Calculations are widely exercised in the Course's Workshop. Goal is to use an equation provided by the Course and to apply it to solve mathematically a pharmaceutical formulation issue. When answering, it is essential to comment on the calculation, as typically it means to calculate parameters (e.g. particle density) before coming to the main calculation asked for. Answers help to make evident the complex, multi-step process of these calculations.
Quiz-format questions have the format of multiple-choice, yes/no-questions, etc. and are trained in the Workshops.
SubmissionSubmission due dates and times generally follow the schedule given in the Learning Activities Summary and also in the Syllabus (document on MyUni), yet might be slightly varied to adjust to needs. Any update or change in dates and times will be announced on time in the Tutorial by the course coordinator and by email so that all are informed ahead of the duty.
Electronic submission of assignments and the quiz will be done through the respective features in MyUni.
The assignment will be marked and oral feedback will be given to each group in one tutorial, with each group separate. There will be room for discussion. Feedback on the quiz will be given in the tutorial to all attendees together.
Assignments will be returned within one week. As the quiz is automatically marked ("correct answer/incorrect"), the outcome is quasi immediately communicated.
Late submission of assessment will not given penalty, if that is announced on due time with a reason followed by approval. Otherwise, a penalty of 5 scores (out of 100) will apply. Extensions have to be submitted to the course coordinator for granting approval.
Submitting the quiz too late will result in a zero result. It is therefore highly recommended to submit a few minutes before the deadline. In case of any web transfer issue when submitting the quiz (wifi breakdown), this shall be documented, e.g. by photo, and immediately communicated to the course coordinator, by email. Then the quiz might be transferred by email directly after the official deadline, if the web transfer failure has been approved by the course coordinator.

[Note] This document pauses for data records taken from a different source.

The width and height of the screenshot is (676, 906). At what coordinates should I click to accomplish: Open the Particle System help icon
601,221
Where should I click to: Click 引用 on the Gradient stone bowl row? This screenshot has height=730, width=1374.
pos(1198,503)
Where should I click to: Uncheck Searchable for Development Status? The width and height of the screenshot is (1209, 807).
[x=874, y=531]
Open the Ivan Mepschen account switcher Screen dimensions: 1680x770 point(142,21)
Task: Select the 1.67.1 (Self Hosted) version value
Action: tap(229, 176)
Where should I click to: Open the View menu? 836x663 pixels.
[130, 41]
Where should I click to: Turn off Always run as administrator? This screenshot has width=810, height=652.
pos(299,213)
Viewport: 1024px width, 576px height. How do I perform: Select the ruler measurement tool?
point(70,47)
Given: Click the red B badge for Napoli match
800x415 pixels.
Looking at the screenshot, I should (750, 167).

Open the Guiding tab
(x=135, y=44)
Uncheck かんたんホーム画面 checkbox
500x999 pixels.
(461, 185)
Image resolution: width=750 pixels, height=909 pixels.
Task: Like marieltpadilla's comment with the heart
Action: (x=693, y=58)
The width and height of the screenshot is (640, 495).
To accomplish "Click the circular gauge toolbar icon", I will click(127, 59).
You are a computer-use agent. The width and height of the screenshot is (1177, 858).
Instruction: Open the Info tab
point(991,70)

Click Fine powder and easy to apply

Grades for your performance in this course will be awarded in accordance with the following scheme:
M10 (Coursework Mark Scheme) Grade Mark Description FNS Fail No Submission F 1-49 Fail P 50-64 Pass C 65-74 Credit D 75-84 Distinction HD 85-100 High Distinction CN Continuing NFE No Formal Examination RP Result Pending
Further details of the grades/results can be obtained from Examinations.
Grade Descriptors are available which provide a general guide to the standard of work that is expected at each grade level. More information at Assessment for Coursework Programs.
Final results for this course will be made available through Access Adelaide.